- Requirement
The needed output is the run of lines below from the one containing "Where should I" through the one containing "Image resolution: width=1232", copied exactly and free of pictures.

- Data
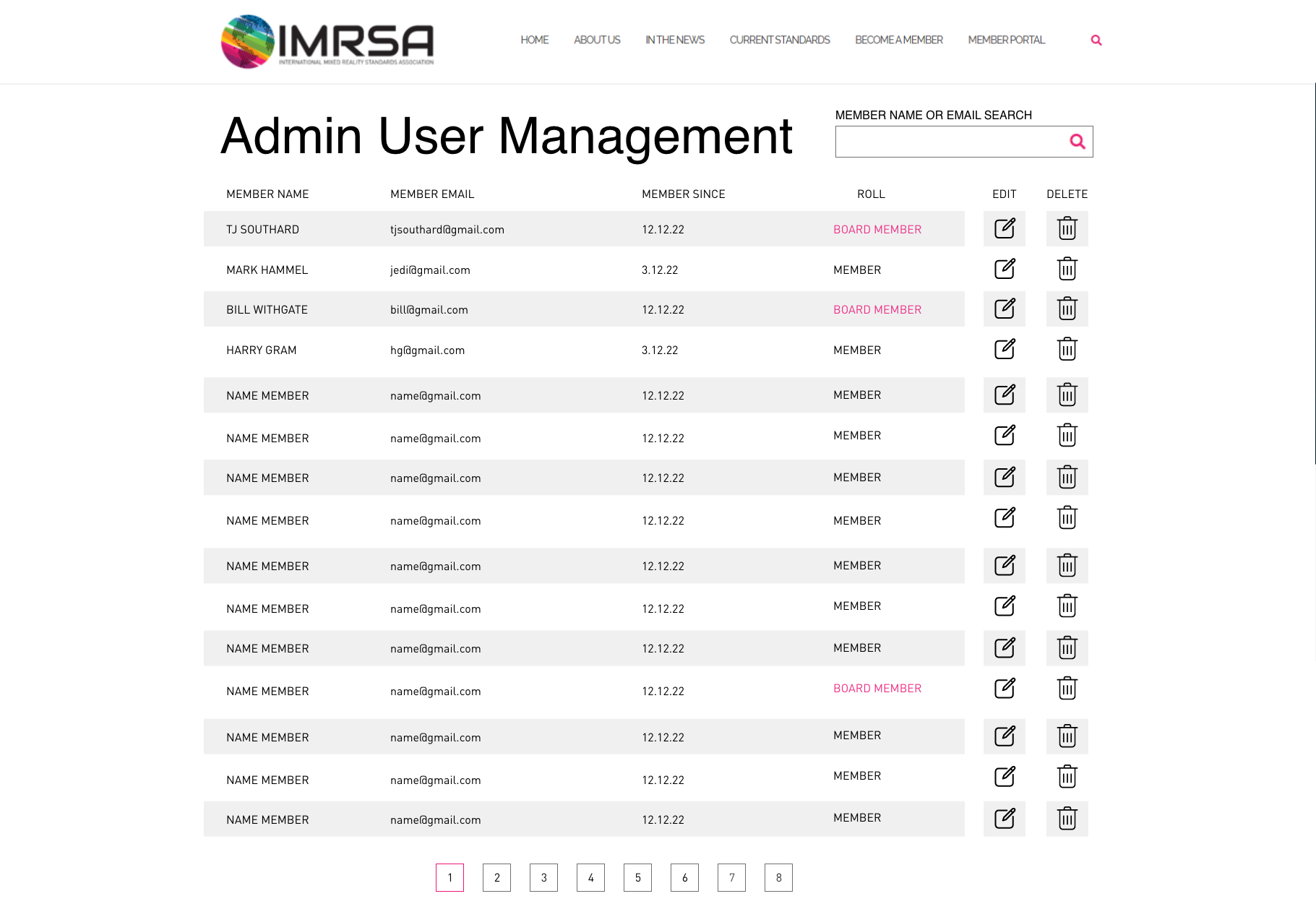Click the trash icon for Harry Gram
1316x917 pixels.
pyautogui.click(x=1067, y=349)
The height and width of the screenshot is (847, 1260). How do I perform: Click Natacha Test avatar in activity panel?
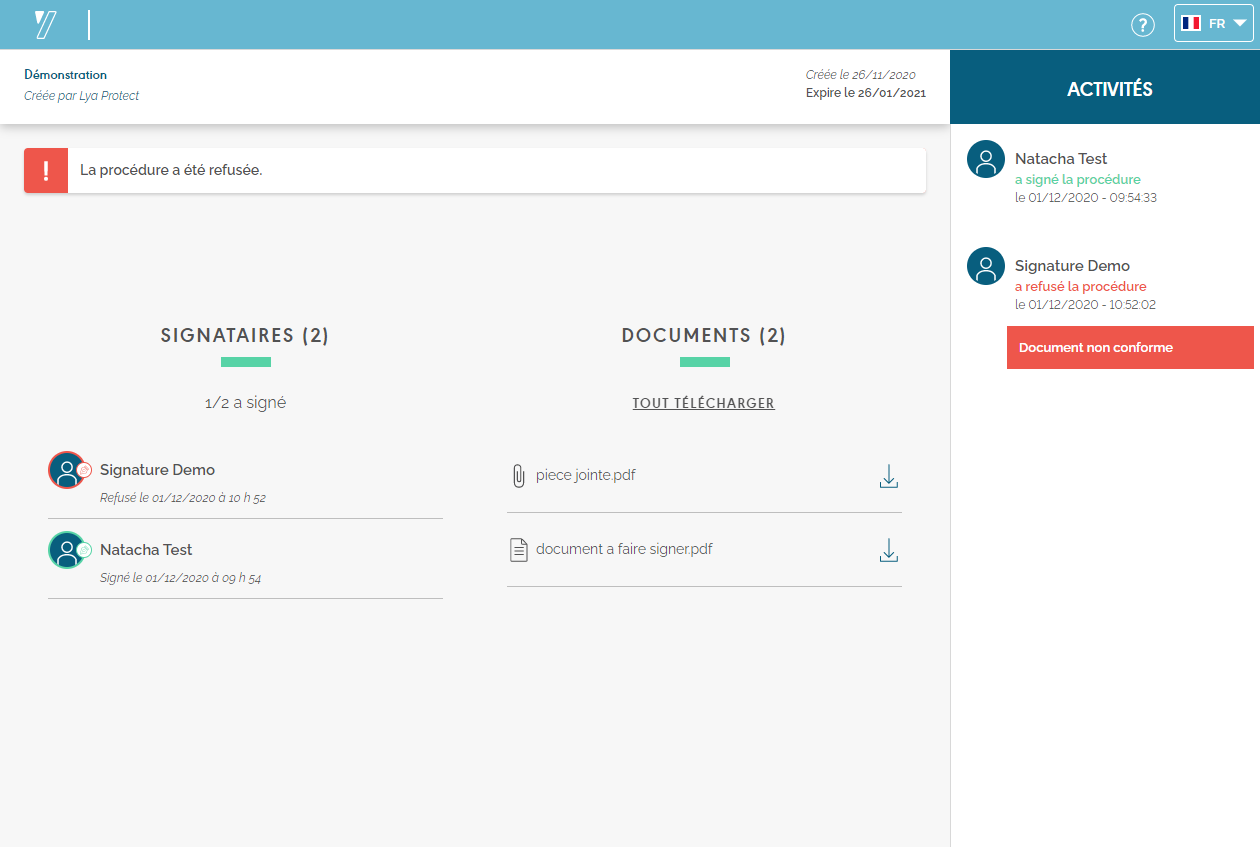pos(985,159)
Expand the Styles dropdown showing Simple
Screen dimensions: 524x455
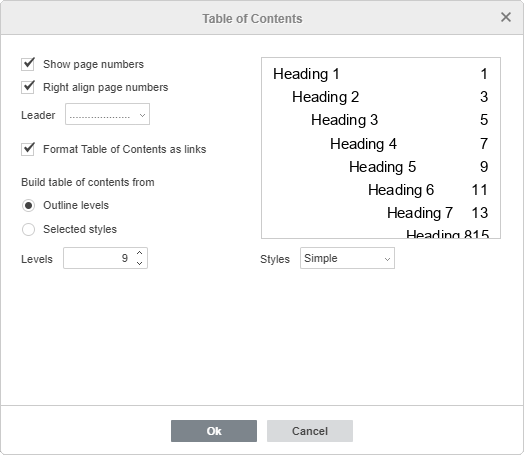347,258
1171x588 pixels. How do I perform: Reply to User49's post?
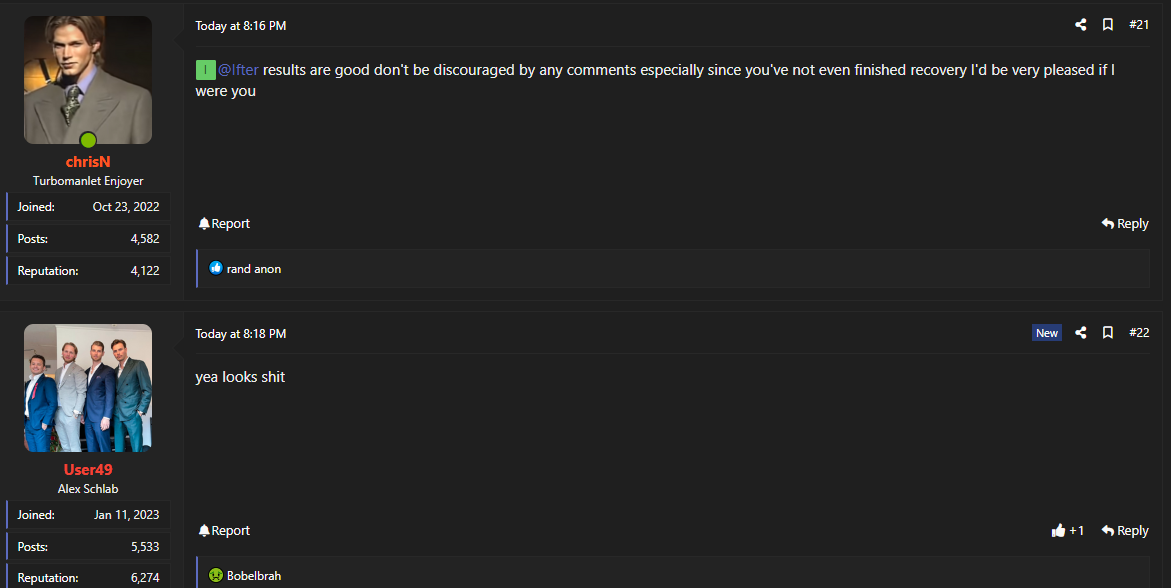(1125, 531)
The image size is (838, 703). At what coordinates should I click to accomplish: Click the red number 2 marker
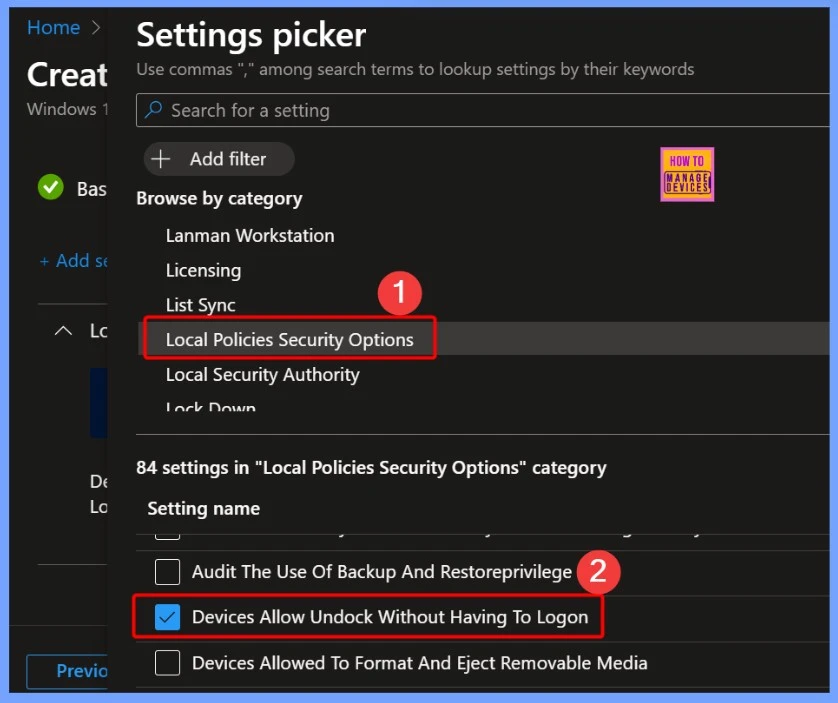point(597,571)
* * *
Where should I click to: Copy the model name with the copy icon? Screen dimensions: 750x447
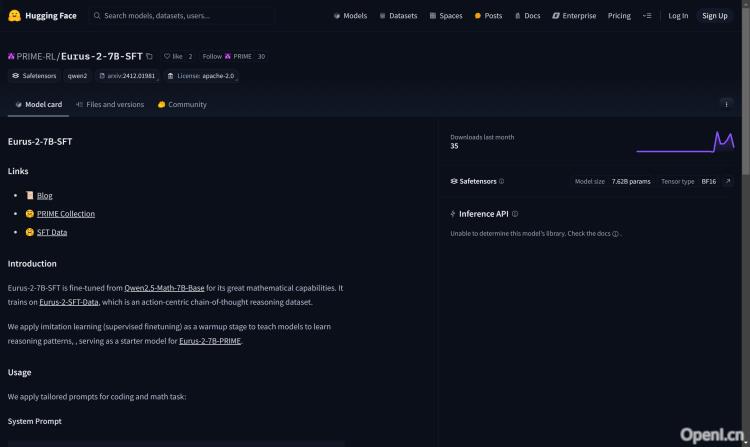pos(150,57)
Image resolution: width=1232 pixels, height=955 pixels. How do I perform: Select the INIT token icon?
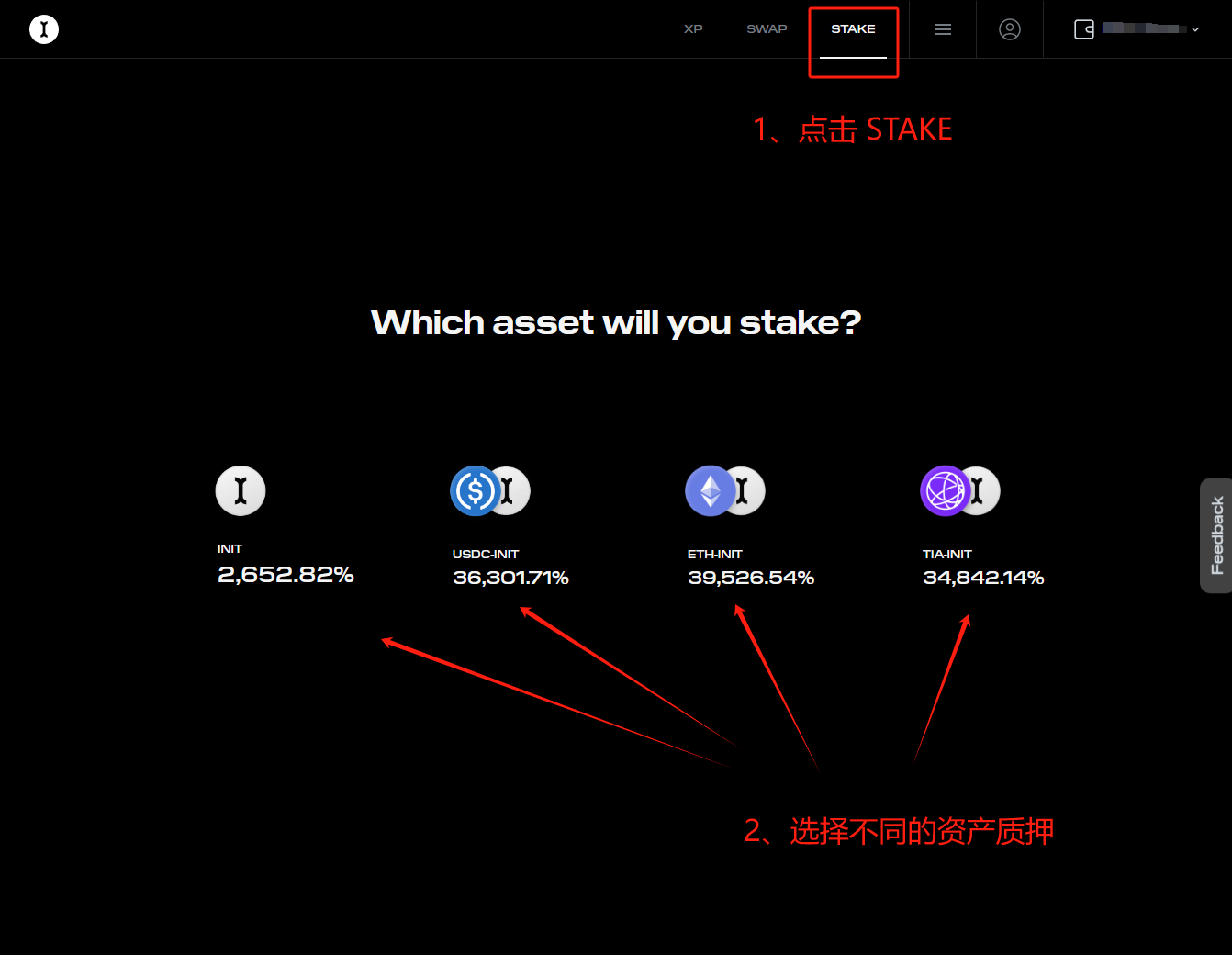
---
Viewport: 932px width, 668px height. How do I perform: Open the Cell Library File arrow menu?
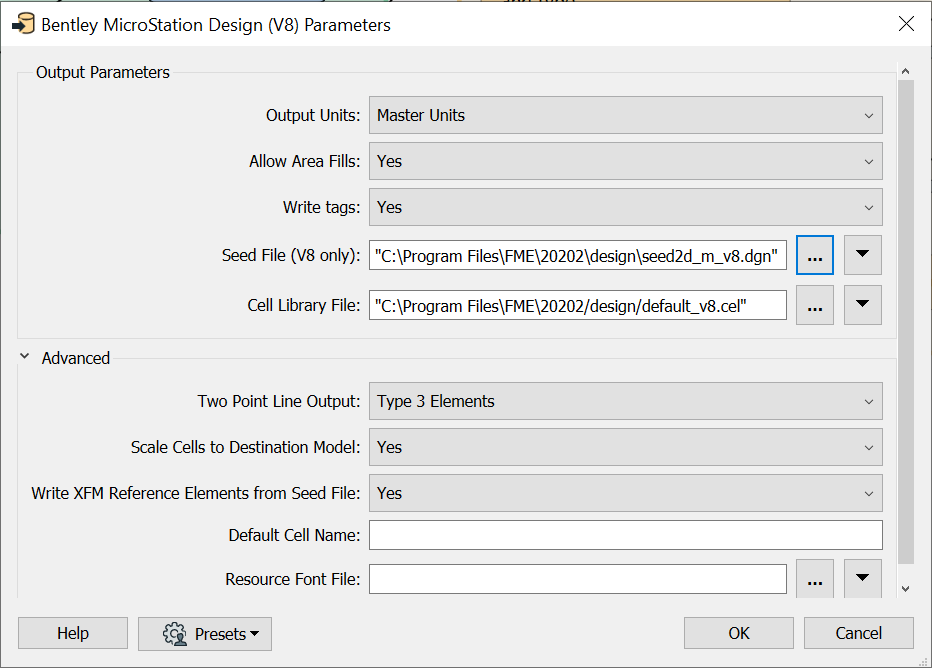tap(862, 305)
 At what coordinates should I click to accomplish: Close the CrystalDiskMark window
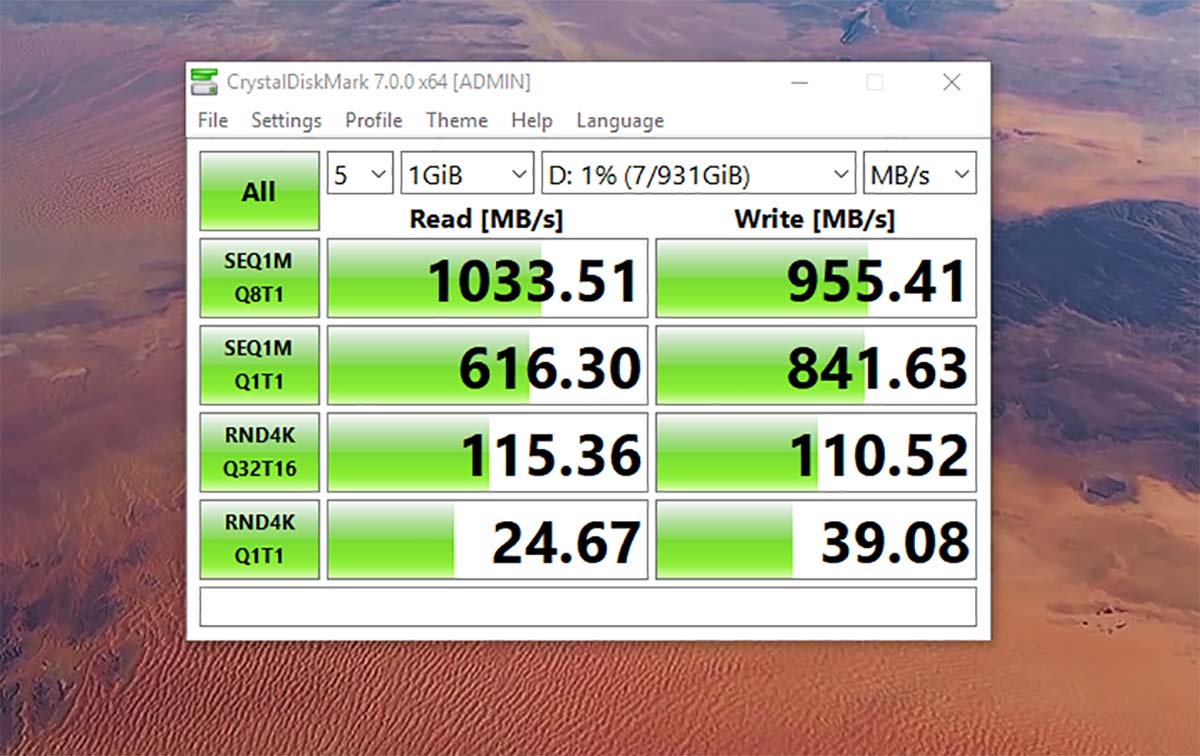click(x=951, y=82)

- Problem solution
Where should I click to: Copy the model name with the copy icon? Screen dimensions: 750x447
pos(150,57)
Image resolution: width=1232 pixels, height=955 pixels. How do I perform: Select the INIT token icon?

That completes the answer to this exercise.